Gilead has drawn fire for the cost of its top-selling drug Sovaldi, priced at $1,000 per pill in the United States or $84,000 for a typical 12-week course and its patents have been challenged in the U.S., India and Europe.
The application China has rejected was for a so-called prodrug, the inactive form of the drug which then converts into the chemically active compound once in the body, the New York-based Initiative for Medicines, Access & Knowledge (I-MAK) said.
Gilead, however, holds the China patent to the base compound in the drug, also known by its generic name sofosbuvir and China’s rejection of the prodrug patent does not open the way for copycat drugs to be made in the world’s No. 2 drug market.
China-based officials for Gilead were not immediately available for comment. Emails and calls to Gilead’s U.S. offices outside office hours went unanswered.
Officials at China’s State Intellectual Property Office did not confirm the decision when contacted by Reuters, but a notice posted on the body’s website said Gilead’s application for “nucleoside phosphramidates”, a kind of prodrug, had recently been rejected.
China’s move follows a decision by India’s patent office in January to reject Gilead’s patent application for Sovaldi, finding it was not inventive enough. Gilead is appealing the ruling.
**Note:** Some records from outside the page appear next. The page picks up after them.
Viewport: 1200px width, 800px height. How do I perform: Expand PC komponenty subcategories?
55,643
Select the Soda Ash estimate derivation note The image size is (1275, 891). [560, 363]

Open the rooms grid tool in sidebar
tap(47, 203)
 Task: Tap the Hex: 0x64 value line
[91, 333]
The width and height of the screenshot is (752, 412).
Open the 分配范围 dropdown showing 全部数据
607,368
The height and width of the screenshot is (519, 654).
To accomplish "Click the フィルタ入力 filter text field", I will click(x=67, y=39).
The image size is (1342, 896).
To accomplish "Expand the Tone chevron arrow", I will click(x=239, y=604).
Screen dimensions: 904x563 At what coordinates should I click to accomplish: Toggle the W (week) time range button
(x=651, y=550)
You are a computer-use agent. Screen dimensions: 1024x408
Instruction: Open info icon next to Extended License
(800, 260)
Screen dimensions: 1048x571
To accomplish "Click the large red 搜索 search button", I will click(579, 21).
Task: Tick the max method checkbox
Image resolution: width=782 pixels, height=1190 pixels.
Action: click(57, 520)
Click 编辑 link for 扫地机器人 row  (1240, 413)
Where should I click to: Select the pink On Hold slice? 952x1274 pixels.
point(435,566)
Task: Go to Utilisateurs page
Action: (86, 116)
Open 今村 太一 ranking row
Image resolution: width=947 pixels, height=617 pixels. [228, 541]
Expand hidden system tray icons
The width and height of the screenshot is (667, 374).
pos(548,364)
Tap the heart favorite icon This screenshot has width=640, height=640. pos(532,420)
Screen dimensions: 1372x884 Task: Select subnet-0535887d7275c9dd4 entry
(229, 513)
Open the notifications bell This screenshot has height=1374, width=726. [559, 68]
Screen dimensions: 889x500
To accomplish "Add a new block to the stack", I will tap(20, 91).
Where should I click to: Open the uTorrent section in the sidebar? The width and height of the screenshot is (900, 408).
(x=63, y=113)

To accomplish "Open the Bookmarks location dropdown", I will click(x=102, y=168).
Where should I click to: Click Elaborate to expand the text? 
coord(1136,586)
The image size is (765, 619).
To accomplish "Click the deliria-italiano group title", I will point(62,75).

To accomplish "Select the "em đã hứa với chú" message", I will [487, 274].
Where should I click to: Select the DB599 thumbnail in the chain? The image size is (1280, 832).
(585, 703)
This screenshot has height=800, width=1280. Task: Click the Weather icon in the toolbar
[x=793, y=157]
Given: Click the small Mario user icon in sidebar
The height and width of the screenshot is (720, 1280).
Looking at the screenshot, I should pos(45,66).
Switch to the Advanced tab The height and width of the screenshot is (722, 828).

Under pressure to cut prices, the California-based firm agreed last year to make the drug available for lower prices in 91 developing countries.
I-MAK has brought legal challenges against Gilead’s patents or patent applications in five countries not covered by the agreement: China, Argentina, Brazil, Russia and Ukraine.
Charities in Europe have also challenged Gilead’s patent over its prices.
The World Health Organization says as many as 150 million people worldwide live with chronic hepatitis C infection, most of them in low and middle-income countries. It recently added Sovaldi to its essential medicines list and urged lower prices, especially in middle income countries.